• **Stored entries**:
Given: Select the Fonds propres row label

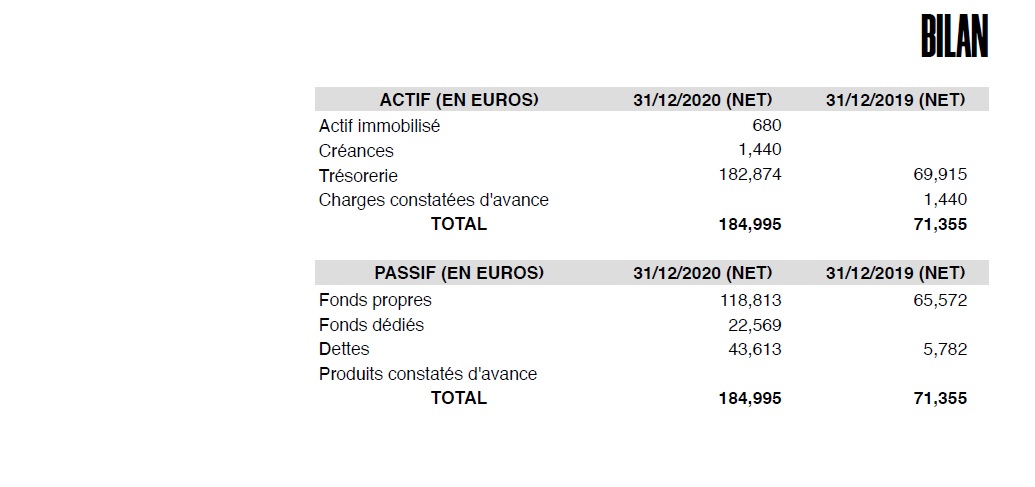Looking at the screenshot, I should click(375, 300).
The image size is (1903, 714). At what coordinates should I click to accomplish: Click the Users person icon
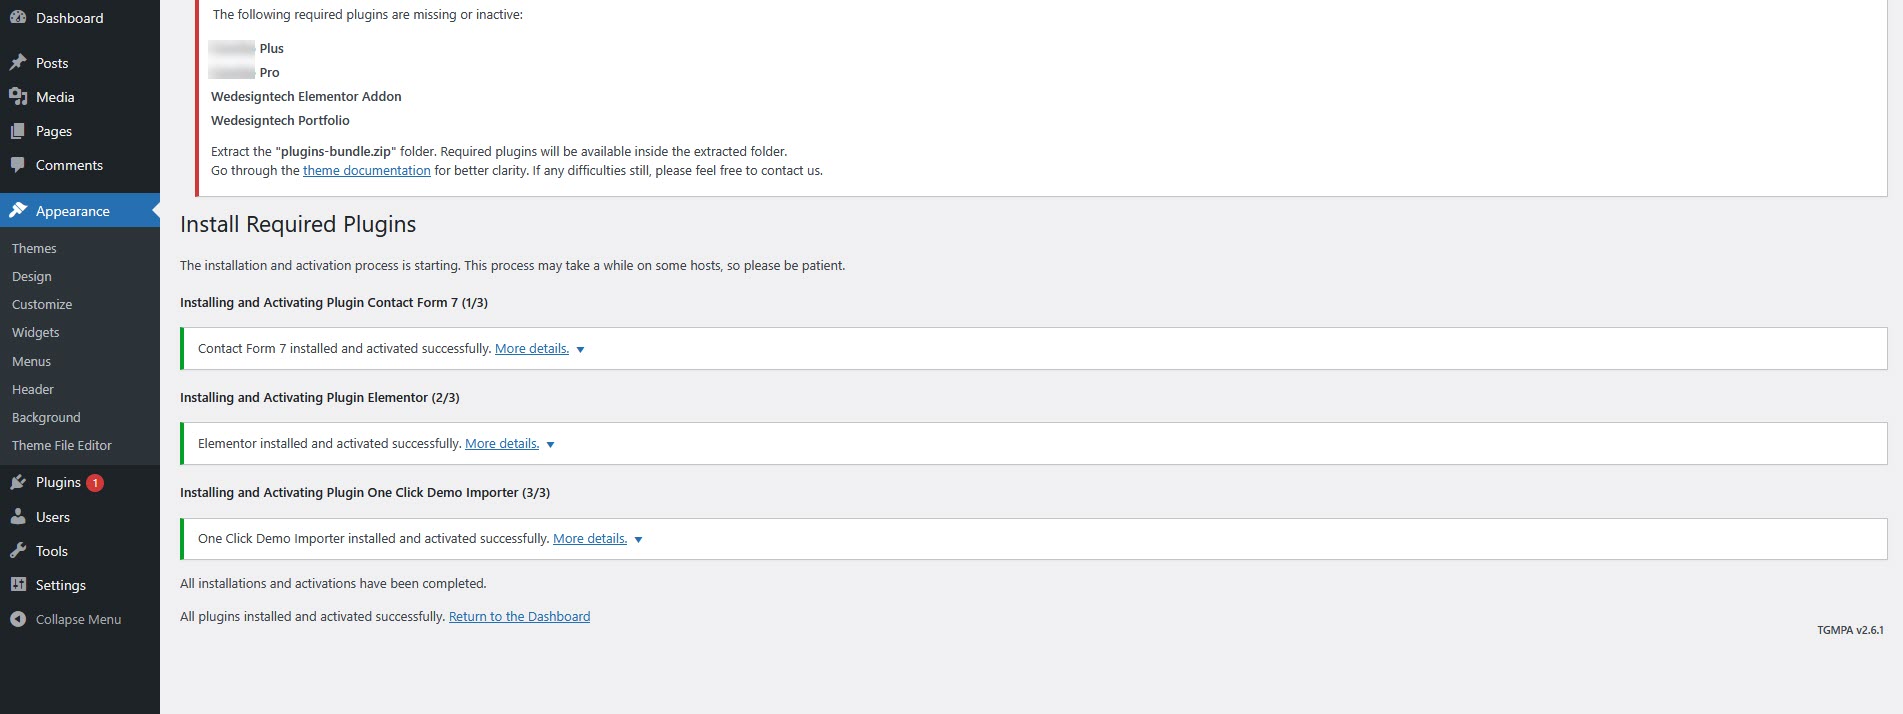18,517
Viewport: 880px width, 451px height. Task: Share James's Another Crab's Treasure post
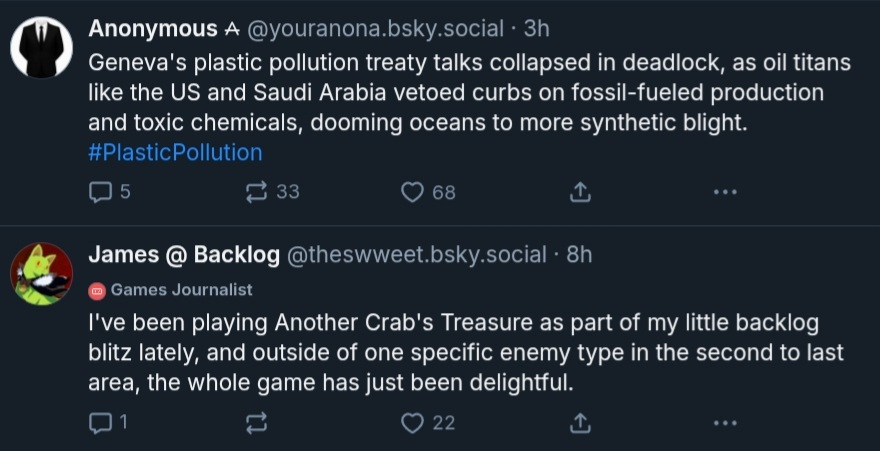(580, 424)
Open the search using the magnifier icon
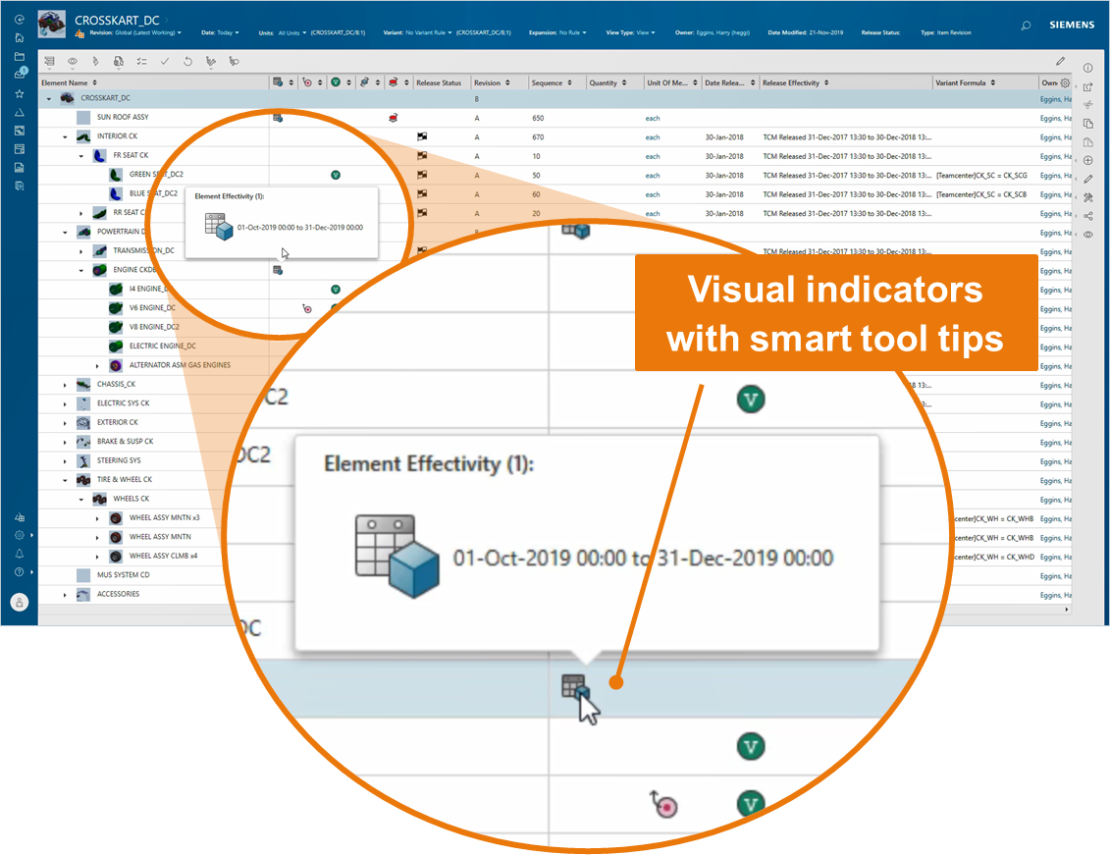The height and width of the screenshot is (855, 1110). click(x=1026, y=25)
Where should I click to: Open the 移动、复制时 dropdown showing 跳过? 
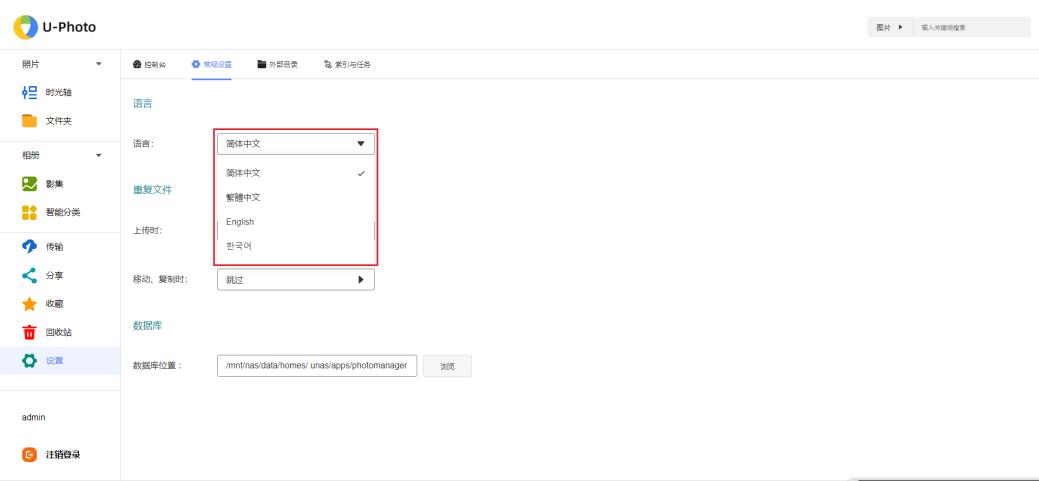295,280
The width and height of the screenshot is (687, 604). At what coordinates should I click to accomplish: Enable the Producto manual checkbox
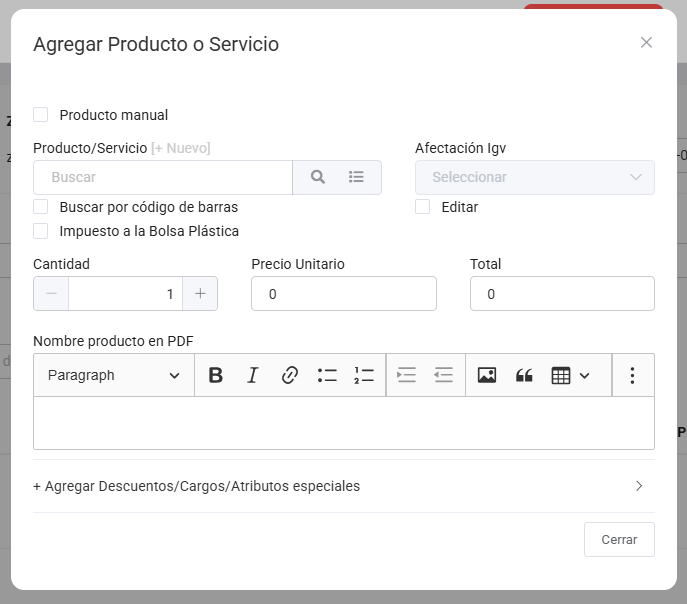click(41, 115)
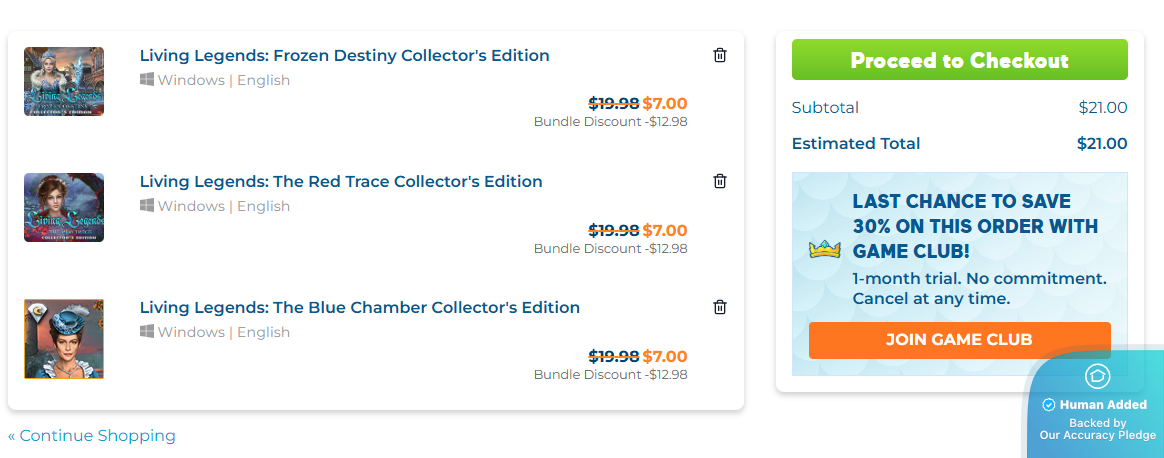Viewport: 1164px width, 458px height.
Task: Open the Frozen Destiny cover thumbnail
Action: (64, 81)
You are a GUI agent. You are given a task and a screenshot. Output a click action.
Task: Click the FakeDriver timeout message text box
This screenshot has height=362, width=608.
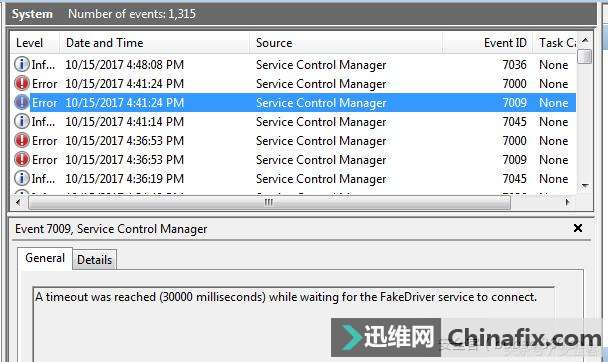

• **THE TASK**: Your answer must be a verbatim copy of the entries above, with no images included.

• **RESPONSE TO THIS EXERCISE**:
Given: Select the Fonds propres row label

Looking at the screenshot, I should click(375, 300).
The image size is (1903, 714). At what coordinates should I click to accomplish: Click the Users person icon
18,517
Viewport: 880px width, 451px height. Task: Share James's Another Crab's Treasure post
(580, 424)
Open the search using the magnifier icon
The height and width of the screenshot is (855, 1110). click(x=1026, y=25)
Where should I click to: Open the 移动、复制时 dropdown showing 跳过? 
295,280
The width and height of the screenshot is (687, 604). At what coordinates should I click to accomplish: Enable the Producto manual checkbox
click(41, 115)
Viewport: 1164px width, 458px height.
Task: Open the Frozen Destiny cover thumbnail
Action: (64, 81)
You are a GUI agent. You are given a task and a screenshot. Output a click action.
Task: Click the FakeDriver timeout message text box
This screenshot has height=362, width=608.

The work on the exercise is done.